The Building Industry and Land Development Association (BILD) has reported that the new housing market in the Greater Toronto Area (GTA) experienced slow activity in August 2023.

By Kevin Cabral from Toronto, Canada – Mississauga Waterfront, via Wikimedia Commons

The Building Industry and Land Development Association (BILD) recently reported that the Greater Toronto Area’s (GTA) new housing market experienced slow activity in August.

According to Altus Group, BILD’s primary provider of new housing market data, there were 711 new home sales in August. This marked a 52 per cent increase compared to August 2022 but was notably 63 per cent below the ten-year average. It stands as the second-lowest August for new home sales since Altus Group commenced monitoring in 2000.

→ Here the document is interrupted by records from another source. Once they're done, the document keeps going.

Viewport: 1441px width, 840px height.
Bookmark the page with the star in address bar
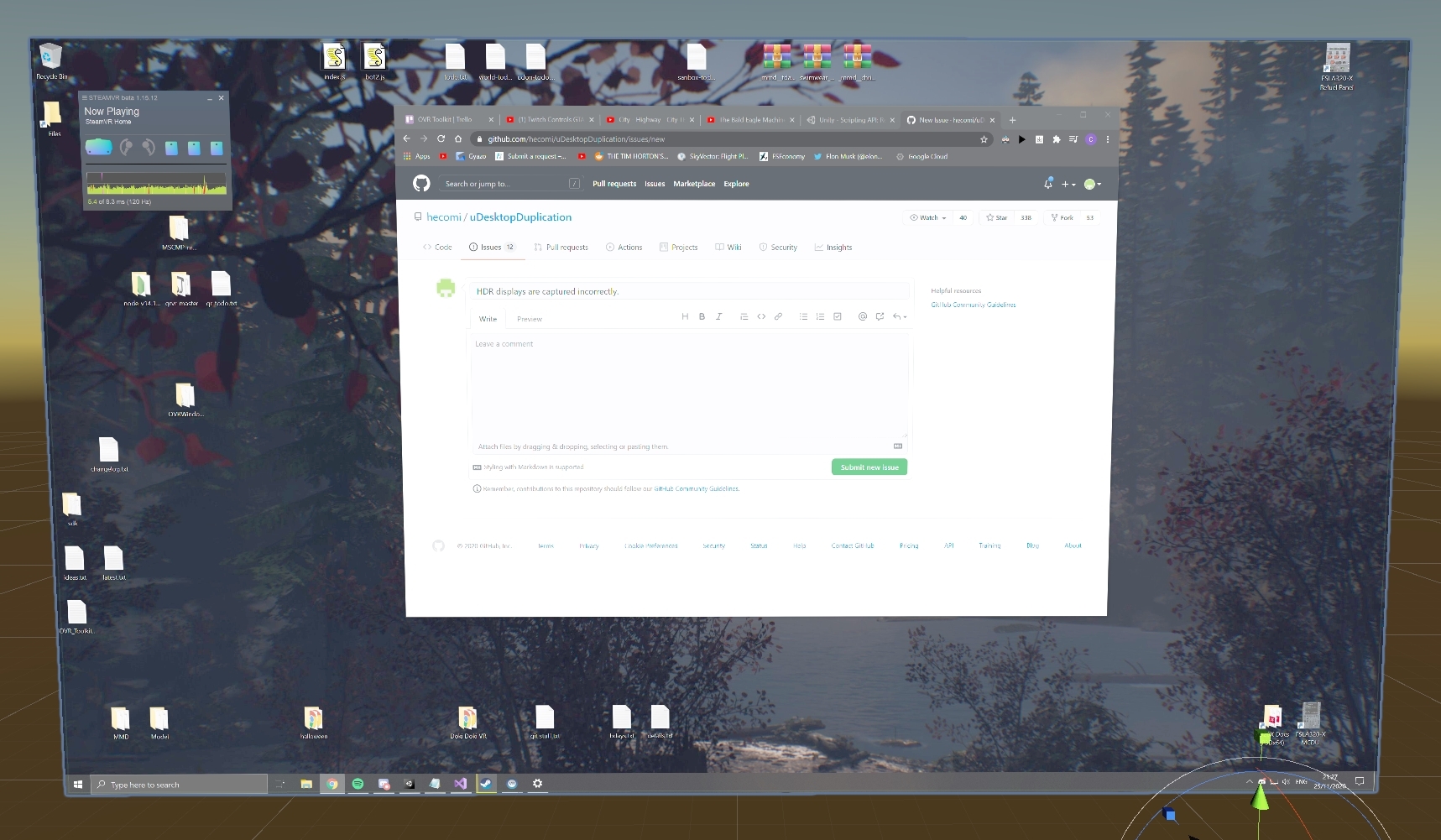pyautogui.click(x=984, y=139)
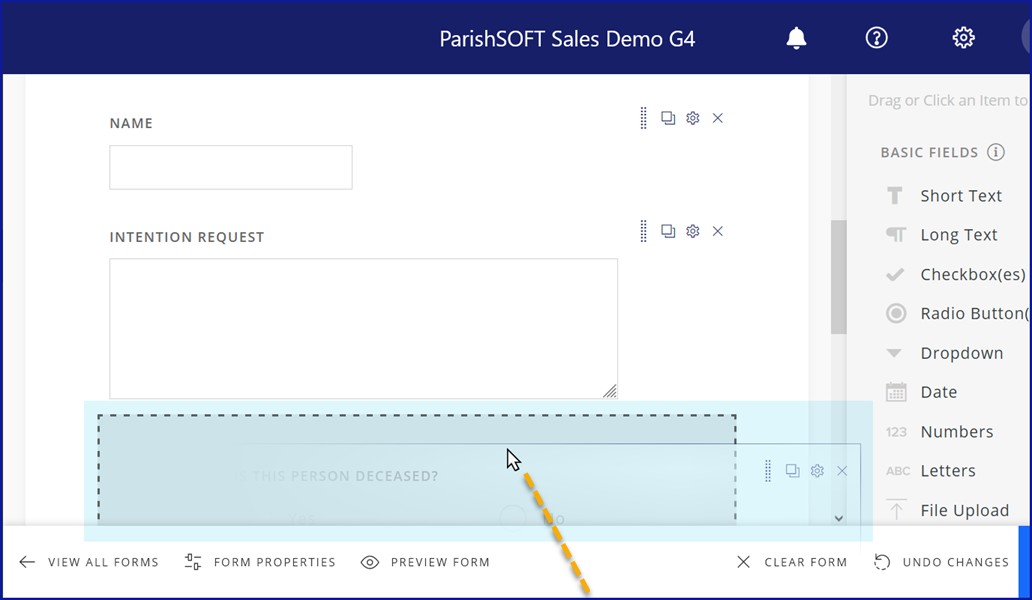Click View All Forms
Image resolution: width=1032 pixels, height=600 pixels.
[x=89, y=562]
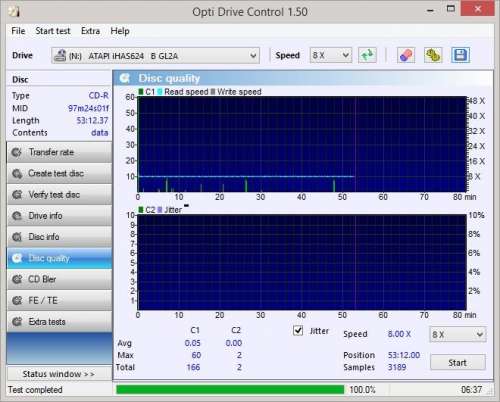Open the test speed dropdown above Start
500x402 pixels.
(458, 334)
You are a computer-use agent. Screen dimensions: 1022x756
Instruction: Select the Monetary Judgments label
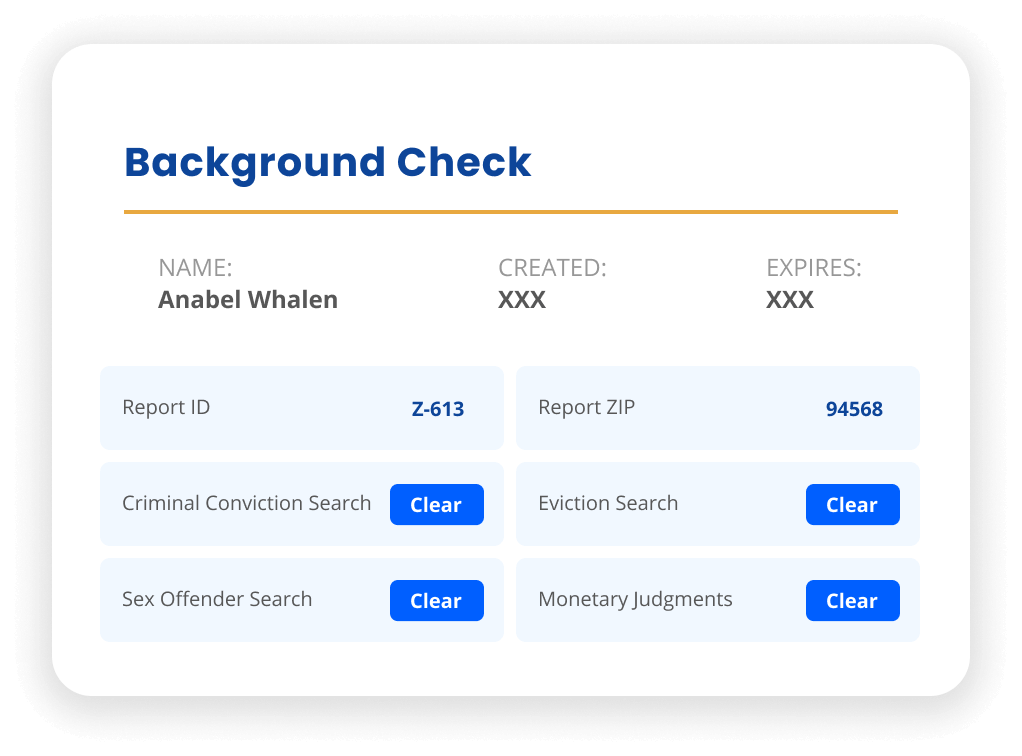(635, 599)
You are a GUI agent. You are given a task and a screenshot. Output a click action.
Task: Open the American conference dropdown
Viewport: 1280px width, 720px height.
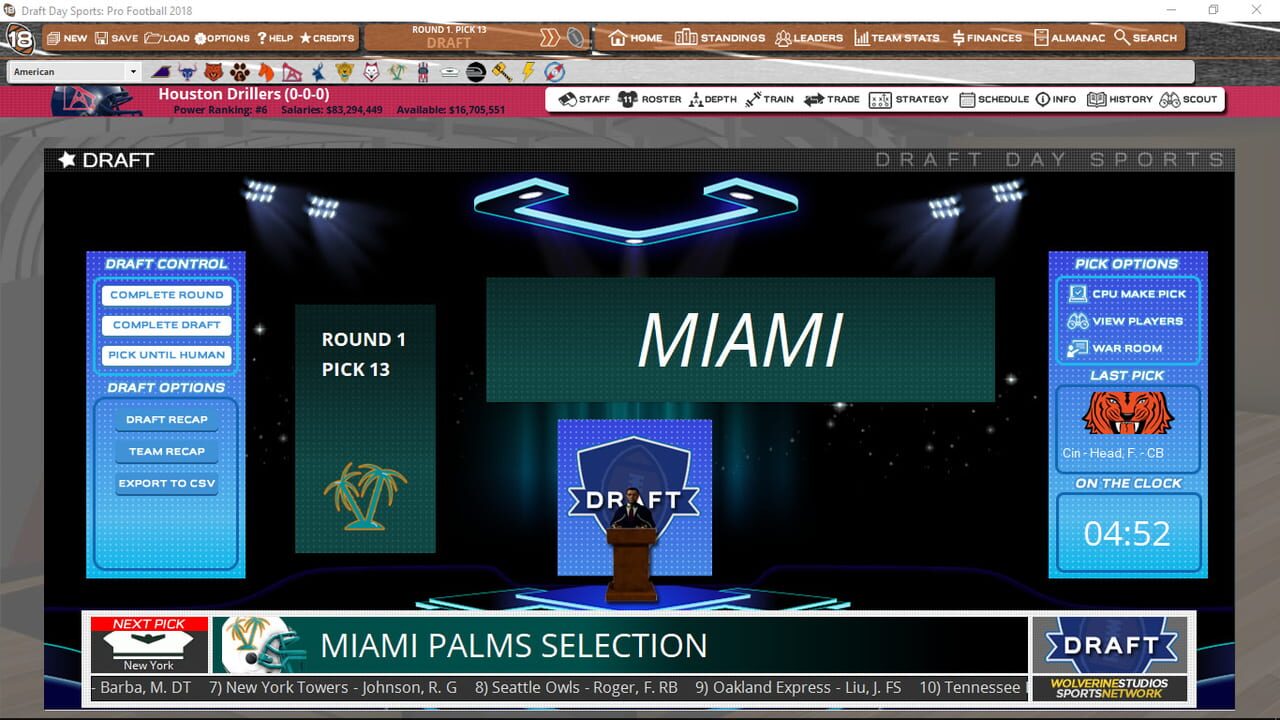click(x=135, y=71)
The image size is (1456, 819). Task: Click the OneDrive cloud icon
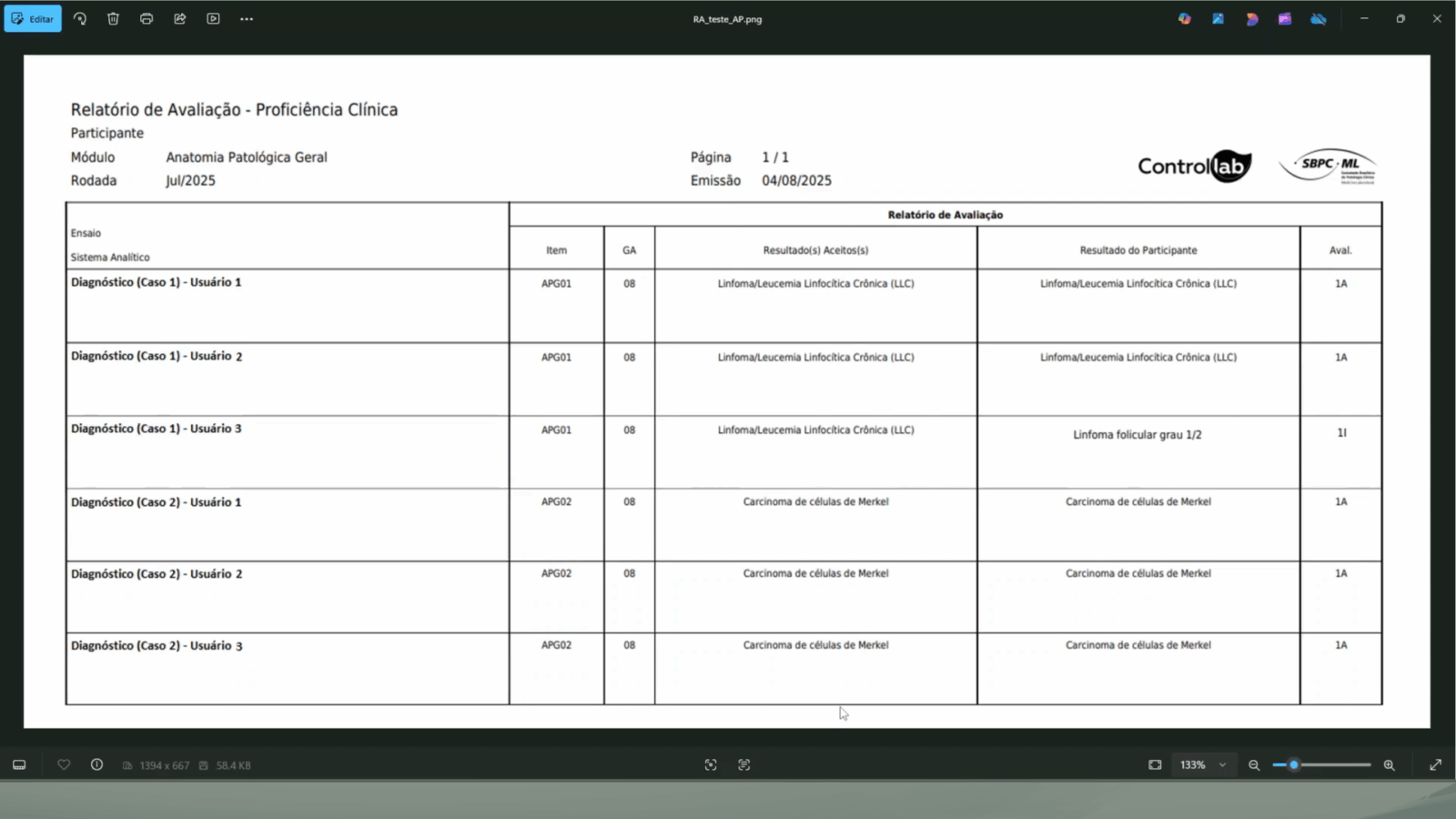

“While August is typically a slower buying month, the return of the interest rate hikes further dampened GTA new homes sales,” said Edward Jegg, research manager at Altus Group.

In August, there were 443 condominium apartment sales, including units in low, medium, and high-rise buildings, stacked townhouses, and loft units. This marked a 15 per cent increase compared to August 2022 but remained 66 per cent below the 10-year average.

Meanwhile, single-family home sales, which encompass detached, linked, semi-detached houses, and townhouses (excluding stacked townhouses), reached 268 in August. This was a substantial 227 per cent increase from August 2022 but remained 56 per cent below the 10-year average.

The total remaining inventory of new homes decreased from the previous month to 16,139 units. This inventory included 14,242 condominium apartment units and 1,897 single-family lots, equating to 13.7 months and 4.5 months of inventory, respectively, based on the average sales for the past 12 months. A balanced market typically maintains 9-12 months of inventory. This remaining inventory includes units in preconstruction projects, projects currently under construction, and completed buildings.

“Interest rates remain a barrier for prospective new home buyers in the GTA,” said Justin Sherwood, SVP communications and stakeholder relations at BILD. “However, the relatively strong sales of single-family homes in August demonstrate that municipalities need to enable the building of a mix of housing types to make sure families can find the homes they need when more typical market conditions return.”

In August, there was a modest uptick in benchmark prices when compared to the preceding month. The benchmark price for new condominium apartments stood at $1,089,012, representing an 8.5 per cent decrease over the past year. Similarly, the benchmark price for new single-family homes was $1,726,092, reflecting a 7.3 per cent decline over the previous 12 months.